The other train affected, running from Richmond to Washington, requires much more funding support. Richards forecasted that this train is unlikely to break even until the route is extended to Norfolk.
The governor’s budget doesn’t actually allocate any additional money to the state’s rail system. Instead, it merely allows the CTB to delay small capital improvement projects in favor of keeping the trains running.
“It is a kick the can down the road solution, but it’s just fine for the next two years,” said Richards. “It gives us two years’ space to keep building up ridership.”
In those two years, though, the state’s rail funding will come under increasing strain. The federal government has moved to devolve the funding responsibility for regional trains onto the states. By the summer of 2013, Virginia will be responsible for four more regional train routes, which connect Newport News to the Northeast.
The state’s Rail Enhancement Fund is currently financed from a fee on rental vehicles, but Richards said that diverting money from this fund to cover operating costs is not sustainable.
“When you think about the scope of things … there’s no way the Rail Enhancement Fund will ultimately cover both the costs of capital improvement projects and operating our regional trains,” Richards said.
At rail advocates’ request, the General Assembly in 2010 created an Intercity Passenger Rail Operating and Capital Fund, but they did not provide it with a source of revenue.

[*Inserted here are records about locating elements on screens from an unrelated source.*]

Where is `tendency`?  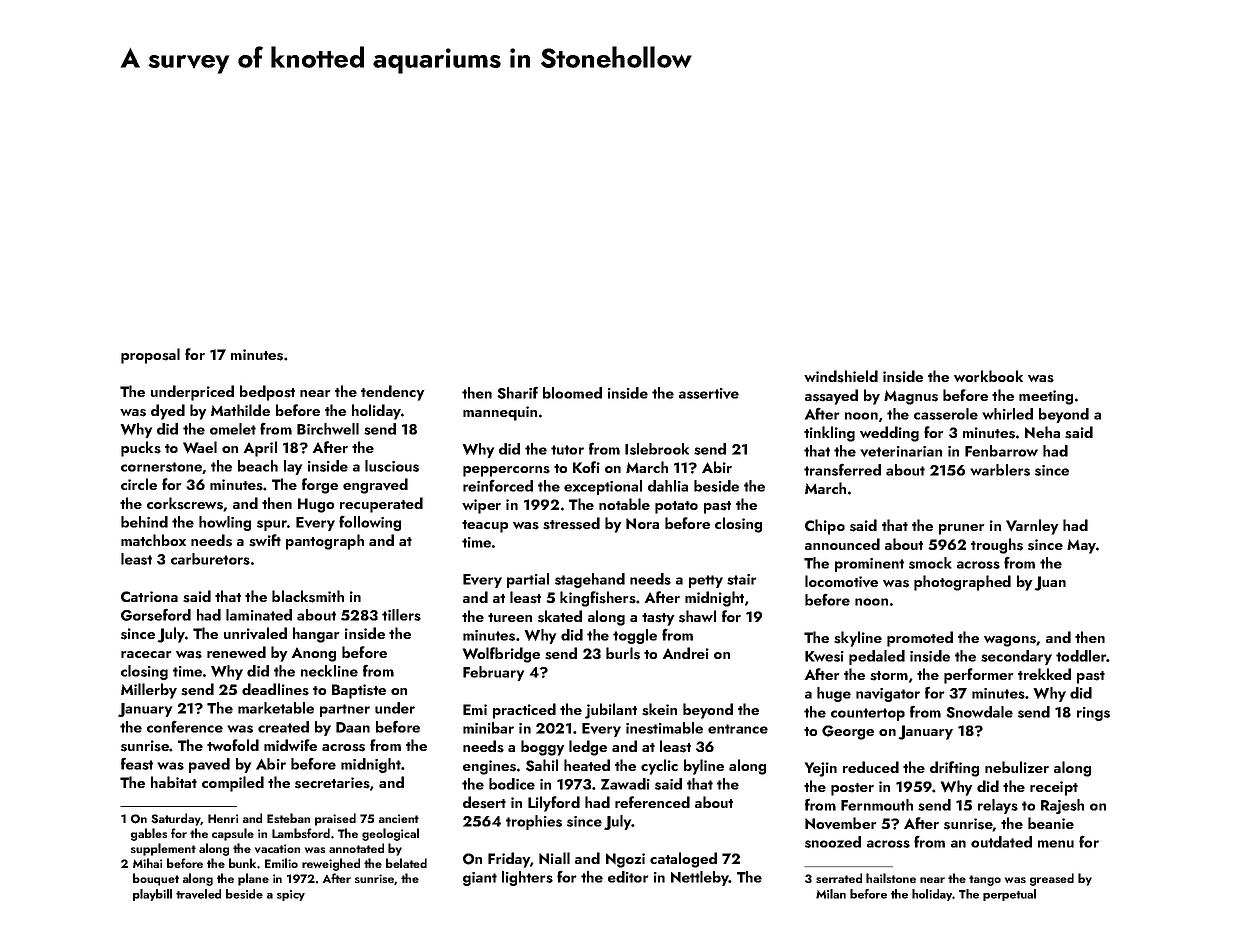
tendency is located at coordinates (393, 393).
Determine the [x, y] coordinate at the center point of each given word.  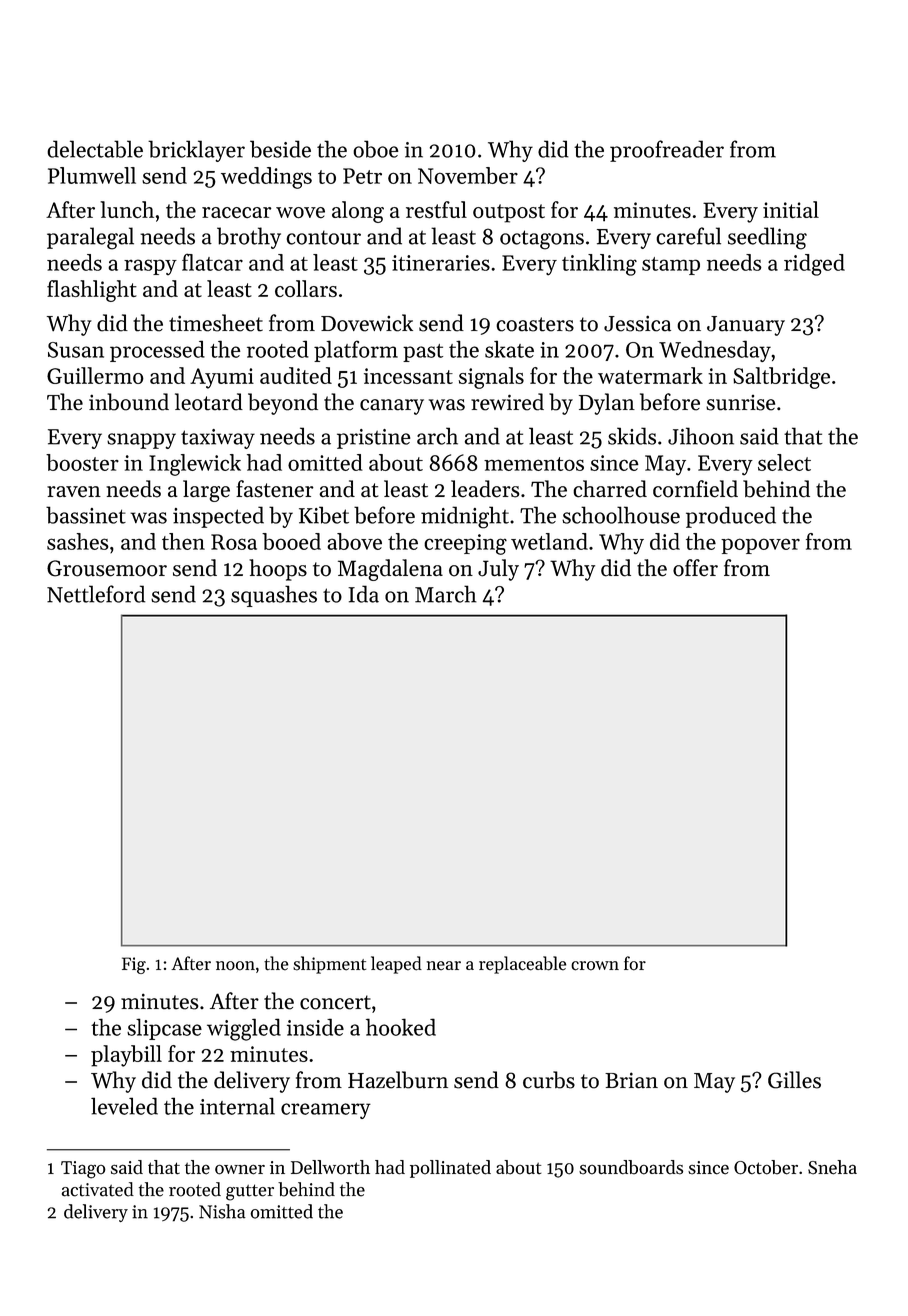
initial [791, 209]
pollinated [450, 1169]
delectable [95, 149]
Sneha [832, 1167]
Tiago [83, 1170]
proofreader [667, 151]
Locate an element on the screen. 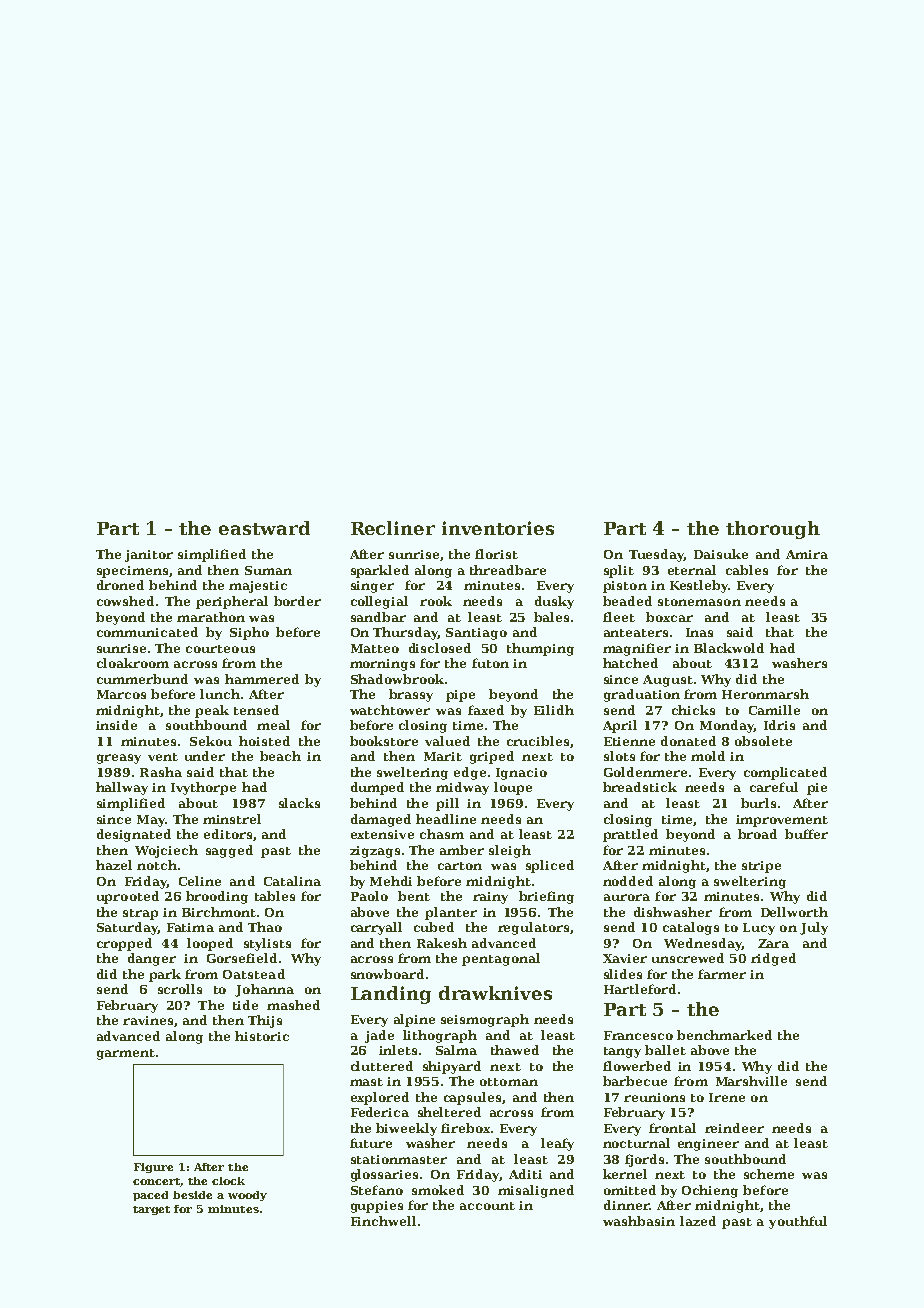 The width and height of the screenshot is (924, 1308). editors is located at coordinates (228, 834).
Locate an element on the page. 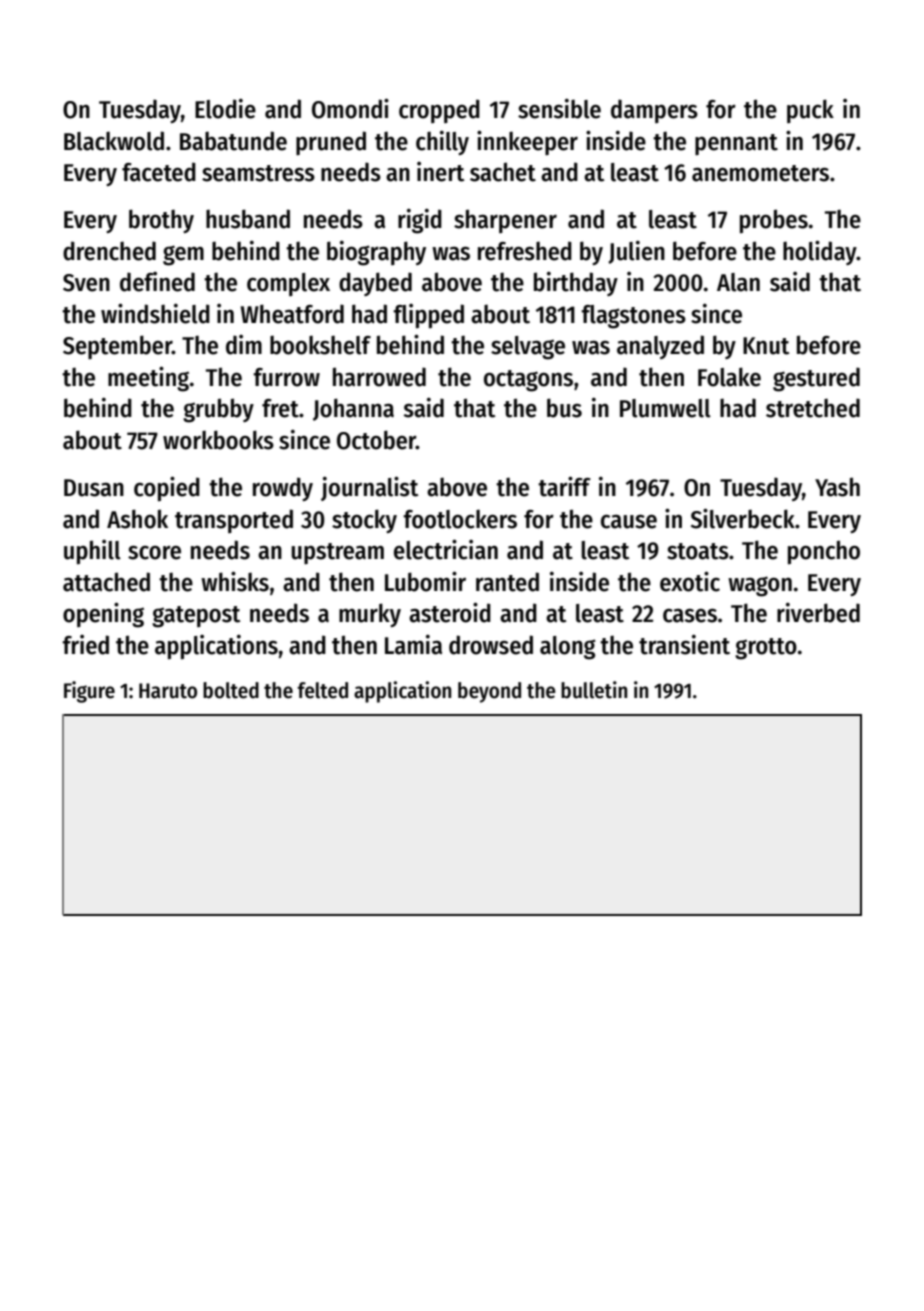 This image has height=1311, width=924. footlockers is located at coordinates (460, 519).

Toscano and Richards said both legislators and advocates had worked hard to convince McDonnell to keep the trains’ operating costs in his proposed budget. Toscano mentioned a letter from legislators throughout the Lynchburg-to-DC rail corridor that he signed onto and Richards highlighted resolutions her group gathered from supportive localities and organizations, including one passed by the Albemarle County Board of Supervisors.
Toscano gave the biggest amount of credit to the trains’ ridership, citing high rates of usage as the reason the Lynchburg train is cost-effective. However, he cautioned against claiming victory until the General Assembly actually passes the budget.
“The governor proposes and the legislature disposes, so you never know till you get to the end of the project,” Toscano said.